A Columbus resident with a history of criminal activities, identified as 31-year-old Quintavius Harrow, also known as “Cootie,” has been sentenced to over 15 years in federal prison for gun and drug-related offenses. The sentence, totaling 189 months, was handed down by U.S. District Judge Clay Land on December 19, with an additional five years of supervised release.
Harrow pleaded guilty to multiple charges, including possession of a firearm by a convicted felon, possession with intent to distribute methamphetamine, possession of ammunition by a convicted felon, and illegal possession of a machine gun on August 15. Notably, he is not eligible for parole.
The case involved Harrow’s possession of a privately-made and untraceable machine gun, commonly referred to as a “ghost gun.” U.S. Attorney Peter D. Leary emphasized the dangerous combination of Harrow’s possession of such a firearm while engaging in the distribution of methamphetamine, stating that combating gun violence and preventing the proliferation of ghost guns remains a top priority for law enforcement.
The FBI, in collaboration with other law enforcement agencies, conducted a controlled purchase of methamphetamine from Harrow on March 18, 2022, during which he was filmed with an AR-15 styled pistol.

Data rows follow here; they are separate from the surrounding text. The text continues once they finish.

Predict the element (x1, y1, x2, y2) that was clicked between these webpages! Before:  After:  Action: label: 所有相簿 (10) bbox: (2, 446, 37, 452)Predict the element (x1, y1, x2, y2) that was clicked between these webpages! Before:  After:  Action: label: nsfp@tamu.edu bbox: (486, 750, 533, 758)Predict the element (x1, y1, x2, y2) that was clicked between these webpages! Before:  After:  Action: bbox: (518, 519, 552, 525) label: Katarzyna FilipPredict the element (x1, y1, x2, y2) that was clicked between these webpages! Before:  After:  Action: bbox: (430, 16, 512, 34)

Subsequent investigations led to the execution of a search warrant at a residence associated with Harrow, resulting in the discovery of illegal drugs, firearms, and the same untraceable AR-15 style pistol, now identified as a “ghost gun.”
The Columbus Police Department and the Muscogee County Sheriff’s Office were actively involved in surveilling Harrow’s activities. Previous incidents on March 6, 2020, revealed Harrow’s involvement in drug-related offenses, including the possession of a stolen HK 9mm semi-automatic pistol with an extended magazine.
Harrow’s criminal history includes charges for robbery by intimidation in Muscogee County, Georgia, Superior Court, and the use of a gun with an altered identification mark in Chattahoochee County, Georgia, Superior Court.
The investigation and prosecution of this case were part of the joint federal, state, and local Project Safe Neighborhoods (PSN) Program, aimed at reducing violent crime through evidence-based strategies and collaboration among various stakeholders. The case was investigated by the FBI, DEA, Muscogee County Sheriff’s Office, and the Columbus Police Department, with assistance from the Georgia Bureau of Investigation (GBI).